Those 14 months ago we observed that ASADA and WADA knew very well that the work must be detailed and precise and that any eventual finding had the potential to deeply affect lives and reputations.
We pondered that if the smoke eventually revealed a fire, it would be a defining moment in Australian sport and life.
Who knows whether that moment has now arrived?
The very uncertainty that accompanies a case as unique as this means that what is yet to come might be way more momentous than any of the steps along the way that have so far been ascended.
Essendon's plan to legally attack the nature of the investigation is both desperate and innovative. But no lawyer worth their salt would have failed to consider every option for their client in a case for which there is no precedent.
The club has taken it upon itself to provide support and finance for the players in defending themselves against any infraction notices that might be forthcoming as a result of the current preliminary show-cause process.
So if it succeeds in heading the whole matter off at the pass in this way, it will not only have lifted the weight from its players' shoulders and saved the club some further expenditure but also almost certainly have protected itself from action from those very same young men.
For if the worst should eventuate and the players are charged and penalised, their own advisers would be obliged to consider some form of action against the very entity whose personnel devised and oversaw the environment in which they came to grief.
But a legal victory on a technicality or a procedural error would only partly provide relief - for the overarching questions would remain unanswered.
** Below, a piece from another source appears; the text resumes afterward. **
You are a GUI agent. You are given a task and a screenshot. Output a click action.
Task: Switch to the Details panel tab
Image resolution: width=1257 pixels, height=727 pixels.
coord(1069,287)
Just why did Essendon embark on the exercise in the first place and what were the players comprehending when they were asked to sign consent forms and then did so?
The intent and purpose of the program and the players' willingness to participate in it must be fully explored regardless of what path the formalities take. Otherwise the propensity for the same thing to happen again would remain.
As far as public perception is concerned, ASADA right now looks to have its act in order far more than at any other time in the past 16 months.
So it's hard to imagine that it has not prepared its case sufficiently well, especially under the watchful eye of former Federal Court judge and Administrative Appeals Tribunal president Garry Downes, and would fall at the first hurdle.
That would be a defining moment in Australian sport life.